David's Disastrous Census
In 2 Samuel 24, David decides to do something God told him not to do: take a census. Even wicked Joab knew better and tried to counsel his king from doing this foolish thing (2 Sam 24:3). David does it anyway and pays a very steep price for his foolishness(seventy thousand men killed by the angel of the Lord). Why did he do this? He wanted to see the size of his empire and army in order to rely on it rather than God. It was an act of pride and independence. God wanted David reliant upon him and not his own strength. We see God delivering Israel not by strength of numbers, but by his almighty hand in Gideon’s and Jonathan’s case (Judges 7:2, 1 Sam 14:6). The Son of Jesse had a lapse in judgment and forgot these stories. He forgot that God works with people that trust in Him. He forgot about the small stones that felled Goliath. He forgot that God works with the few, the faithful, the remnant.

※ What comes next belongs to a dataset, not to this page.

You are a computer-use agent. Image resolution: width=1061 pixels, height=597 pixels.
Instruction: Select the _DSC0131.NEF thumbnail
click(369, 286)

David veered from his pure relationship with God in this instance and started to trust in himself, to trust in man, and to make himself God. Again, David paid a very big price for this act of pride. God then chose extreme measures to develop quality in this servant, even allowing the death of 70,000 robust soldiers. Ouch!
What does this all mean? He values quality over quantity, dependence over independence, humility over pride, and His glory over man’s glory. One just needs to look at the Scriptures to prove these timeless truths.
Jesus Values the Remnant
In John 6, Jesus models God’s value of quality over quantity when he offends a multitude of believers by his famous flesh and blood message. He stated, “Unless you eat my flesh and drink my blood you have no life in yourselves.” Many could not stomach these words and said, “This is a difficult statement; who can listen to it?” From that point on many of his so-called disciples left and only the twelve remained. He even told them to leave, too. They instead said, “Where can we go. You have the words of life!” They humbled themselves and chose to stay.
These disciples passed the test of offense, stayed the course, grew in humility, matured in trust, and became the nucleus of a quality team that turned the world upside down for the Kingdom of God. They were not scholars, millionaires, or anybody of worldly fame, but simple men who stayed faithful, available, and teachable to the King (Isaiah 66:1-2). This remnant made all the difference. They impacted the world because they allowed Jesus to refine them into quality disciples.
We see God’s desire for quality in a few rather than mediocrity in the many in how he picks, trains, and matures his disciples. The call goes out to the many, but he chooses only the humble, obedient, and surrendered ( Matt 22:14, Isaiah 66:1-2, 2 Chron 16:9). He chooses only the few.
Then he prunes them through trials and tribulations in order for them to produce more fruit (John 15:2). He did it with Moses, Jacob, Joseph, Peter, Paul, and every person that made a difference for the Kingdom of God. Only a few, however, choose to walk this narrow, confining path of humility and obedience (Matthew 7:13-14). It is too painful for the proud. The narrow path confines the flesh in order to produce fruit in the Spirit.
He cuts, prunes, thins out, chops, cleanses, and disciplines those whom he loves. He does this so we reflect his image. He does it so we lose the image of Satan and his prideful ways (Ezekiel 28). Humility is key. Humility characterizes the remnant. Again, only a few walk this path. Only a few become the chosen remnant. What will you choose during these tumultuous times? It will make all the difference, so choose wisely. God bless you all.